Aplikasi login juga akan susah mengontrol informasi username/password yang berada di aplikasi pihak ketiga, ketika pengguna mengubah password nya di aplikasi login. Harus ada mekanisme yang membuat si aplikasi pihak ketiga tahu bahwa password (yang mungkin disimpan oleh aplikasi pihak ketiga) sudah tidak valid lagi.

Lalu apa yang dilakukan ?

Oleh karena aplikasi login menjadi pihak yang mungkin paling dirugikan atau yang paling berkepentingan dalam implementasi fitur keren diatas, maka masing-masing mereka mulai membuat protokol khusus ketika ada aplikasi lain yang ingin mengakses data-data pribadi yang membutuhkan login.

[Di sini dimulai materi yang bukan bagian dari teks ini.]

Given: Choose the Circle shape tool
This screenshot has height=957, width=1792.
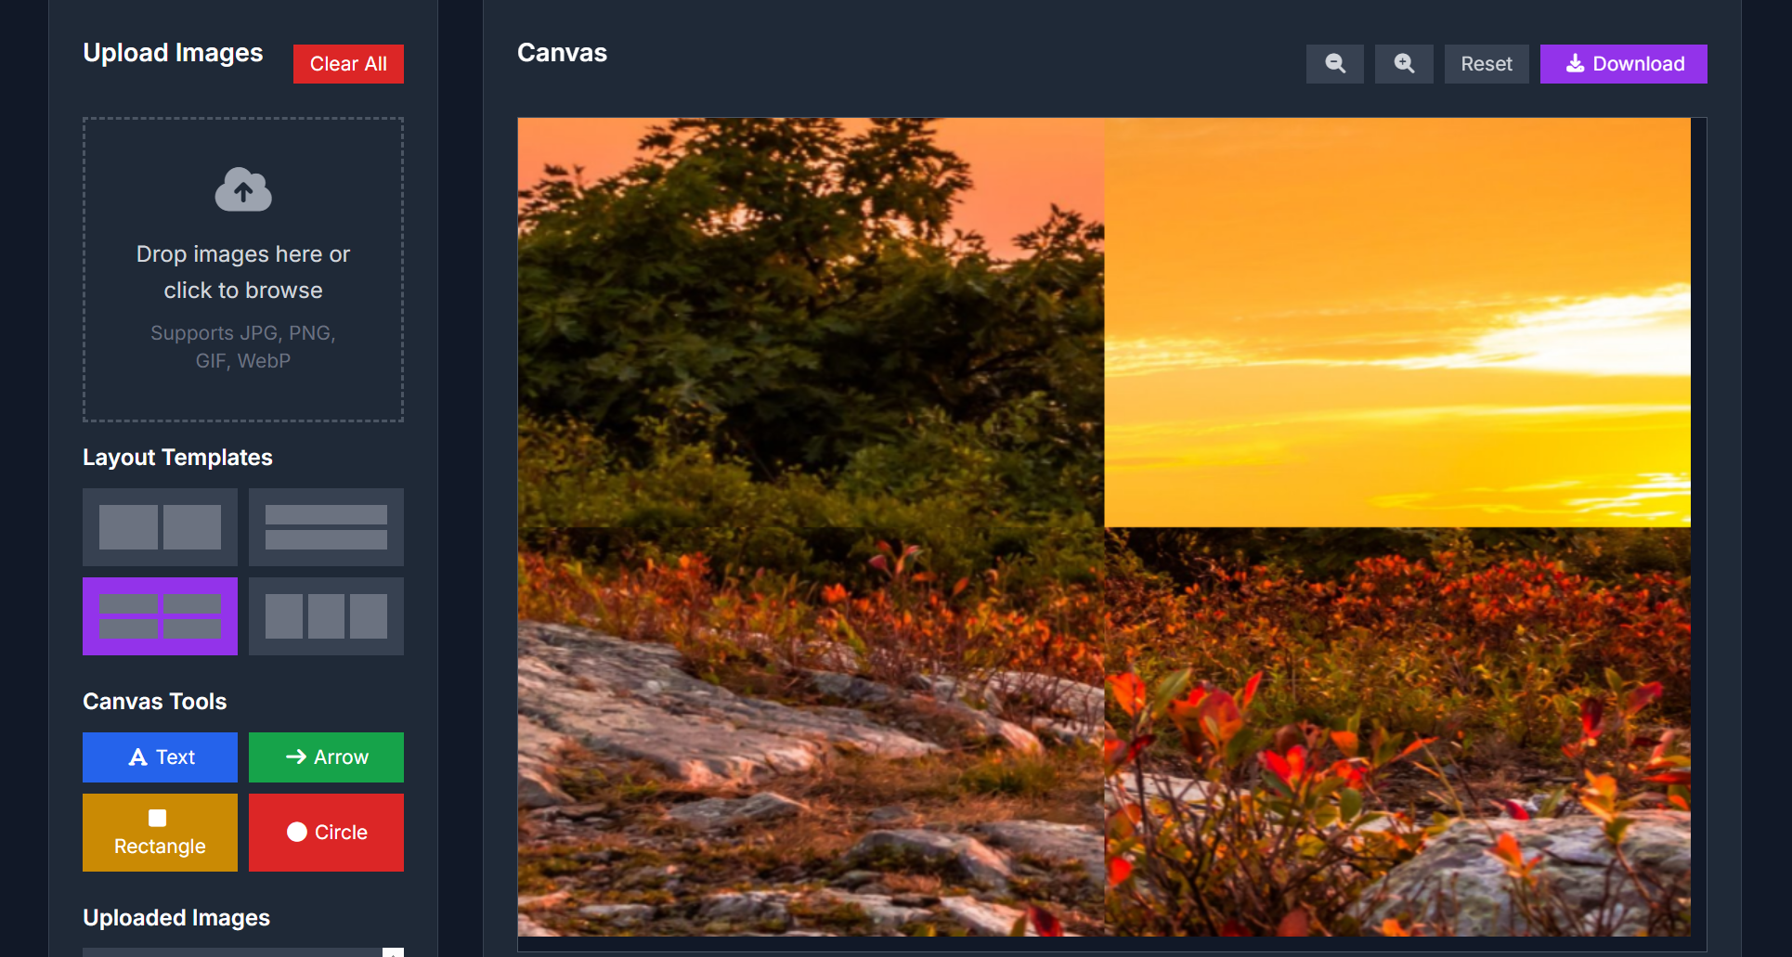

Twitter, Flickr, Gmail, Facebook mulai membuat versi masing-masing untuk protokol delegasi akses API untuk pihak ketiga (3rd party application) yang membutuhkan data-data di aplikasi mereka seperti untuk mengakses teman, address book, foto, timeline, tweet, dll.

Protokol yang berbeda untuk setiap aplikasi login ini membuat bingung juga aplikasi 3rd party, karena mereka harus mengikuti protokol yang berbeda walaupun hampir mirip. Yang mereka butuhkan adalah standar yang jelas untuk kasus ini.

Aplikasi login pun merasakan hal yang sama. Daripada membuat protokol khusus untuk setiap aplikasi, kenapa tidak membuat sebuah standar protokol untuk delegasi akses API untuk aplikasi pihak ketiga. Dengan standar yang disepakati bersama, maka implementasinya pun diharapkan akan lebih seragam dan memudahkan bagi aplikasi pihak ketiga.

Berawal dari OAuth discussion grup tahun 2007, akhirnya dibuatlah spesifikasi formal untuk OAuth 1.0 sebagai protokol standar untuk delegasi akses API untuk aplikasi pihak ketiga.

Protokol OAuth 1.0 dipublikasikan sebagai RFC 5849 pada April 2010.

Lalu dilanjutkan dengan OAuth 2.0 Framework yang dipublikasikan sebagai RFC 6749 pada Oktober 2012.